Prevent an image to be downloaded / displayed (apart from our application)

Hello all,

I have an image in a database. I assign it to a webPicture.
And I ask my web server to display the webPicture.url.
The problem is that the image is a confidential document.

Please few questions:

  • In which folder the file is created?

  • This file can be recovered by a third party? (for example: a robot like Google, or by manually typing the URL of the image, or by listing the folder contents, or by making a link from another website, etc.). how to prevent it?

  • Is it deleted automatically at the end of the session?

Thank you,
Olivier

[quote=141357:@olivier vidal]- This file can be recovered by a third party? (for example: a robot like Google, or by manually typing the URL of the image, or by listing the folder contents, or by making a link from another website, etc.). how to prevent it?
/quote]

In principle GoogleBot cannot scan your app (it is an unsupported browser) so it should not be able to plunder your picture to cache it into images.google.com unless you allow all browsers indiscriminately.

But nothing really prevents a user to right click the picture and save it. Well. There are ways to prevent the right click but that messes up with ContextualMenu. And it will not prevent people to go into the developer console and search for img, then lift the picture from there.

I have not used it but another approach which could be tried is to “shred” the picture : cut it in several stripes or rectangles, and display them in an assembly of ImageWells the way you would a puzzle. If done well it will display as one picture, but right click will only get a small portion, and it will require some doing to get the whole picture downloaded and reassembled. Nothing is bullet proof, though, but it could be enough.

Thank you Michel, but the customer who sees the image in its application can download it. What bothers me is that other people (eg, competitors of my client) can download this image using the URL.

WebPicture.URL seems to be dynamic and to live only for a short while.

yes, that’s something. I’m also looking at the “anti-leeching/cross-site linking” features of my web server.

Yes. It’s available until the WebPicture object and session go out of scope. URLs are session specific (unless you set the WebPicture.Session property to Nil).

Thank you Greg.

This means that access to the file is denied outside the session?

not to be a debbie downer, but wanted to add.

how will this prevent someone from taking a screen capture of the image with Grab or Snippet for example?

You can never prevent that but at least it’s not the original source.

[quote=141384:@Rich Hatfield]not to be a debbie downer, but wanted to add.

how will this prevent someone from taking a screen capture of the image with Grab or Snippet for example?[/quote]

Looks like that would already be allowed:

You can make it difficult in Internet Explorer. I had to write a document viewer that prevented grabbing screenshots and what I did was if I couldn’t control the clipboard I wouldn’t display the image. Since Internet Explorer was the only browser that let you control the clipboard it was the only one that was usable.

Unless the viewer exist in a virtual machine and you are screen grabbing from a host :stuck_out_tongue:

Yes and that was a stated limitation before I had started. Though some of the VMs have shared clipboards and with those the “protection” still worked.

Either way this does not help the OP. Sorry!

on a Mac it is next-to-impossible (wont say impossible) to disable taking a screenshot of the webpage/image. I take screenshots of lots of webpages/images on a daily basis.

it does… it reminds the OP that you should do your best to prevent the copying of sensitive data but realize that there is only so much you can do from the technology you are working with.

Being aware of how security measure can be bypass is a means to bring to the table to tell the customer what is and what is not possible.
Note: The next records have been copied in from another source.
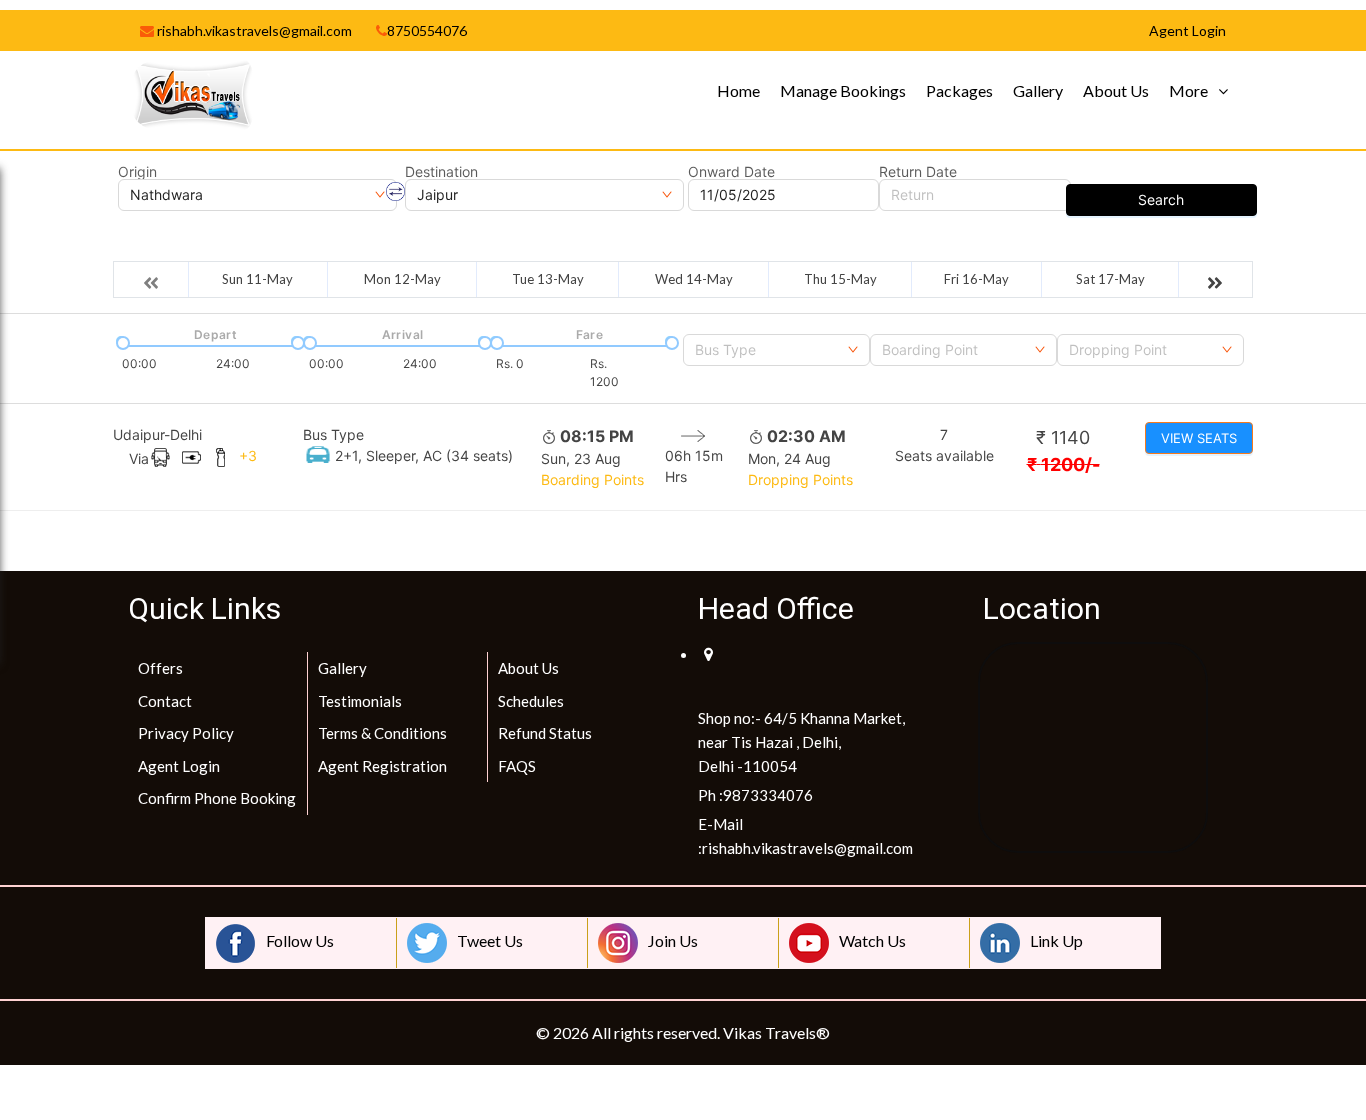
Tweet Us (490, 940)
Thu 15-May (840, 279)
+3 (248, 455)
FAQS (517, 766)
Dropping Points (800, 479)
when there is a will… there is a way.

it does… it reminds the OP that you should do your best to prevent the copying of sensitive data but realize that there is only so much you can do from the technology you are working with.

Being aware of how security measure can be bypass is a means to bring to the table to tell the customer what is and what is not possible.

when there is a will… there is a way.

But the OP wasn’t (or didn’t seem to be) concerned about legitimate access. His client is allowed to download the image anyway, so what does he care about screen capture? The point was, is there a URL floating about the internet that could be sniffed out and used to access the image? The answer appears to be no.

IP specific? Because when I paste the URL of the image in another tab or another browser, the image is displayed even if I do not use webPicture.session property or that I attribute my session to this property.

I’d go the split up image approach and stitch it back together for when the client downloads it
if you split by rows and columns its fairly straight forward to put it together again

The URL is alive only while the session exist. So indeed you can open the picture in another tab, but only while the session is here. As soon as it terminates, the URL goes pumpkin.

But I fail to understand the nature of your exact fear. As you said, the document will be offered for download to the user in the current session. So why on earth would that legitimate user try to steal what he has already paid for and has downloaded ?

The important thing is that someone who has not logged in cannot access the URL, which is already the case.

[quote=142157:@nige cope]I’d go the split up image approach and stitch it back together for when the client downloads it
if you split by rows and columns its fairly straight forward to put it together again[/quote]

The puzzle technique is good only against right click/save. It does not prevent a screen grab.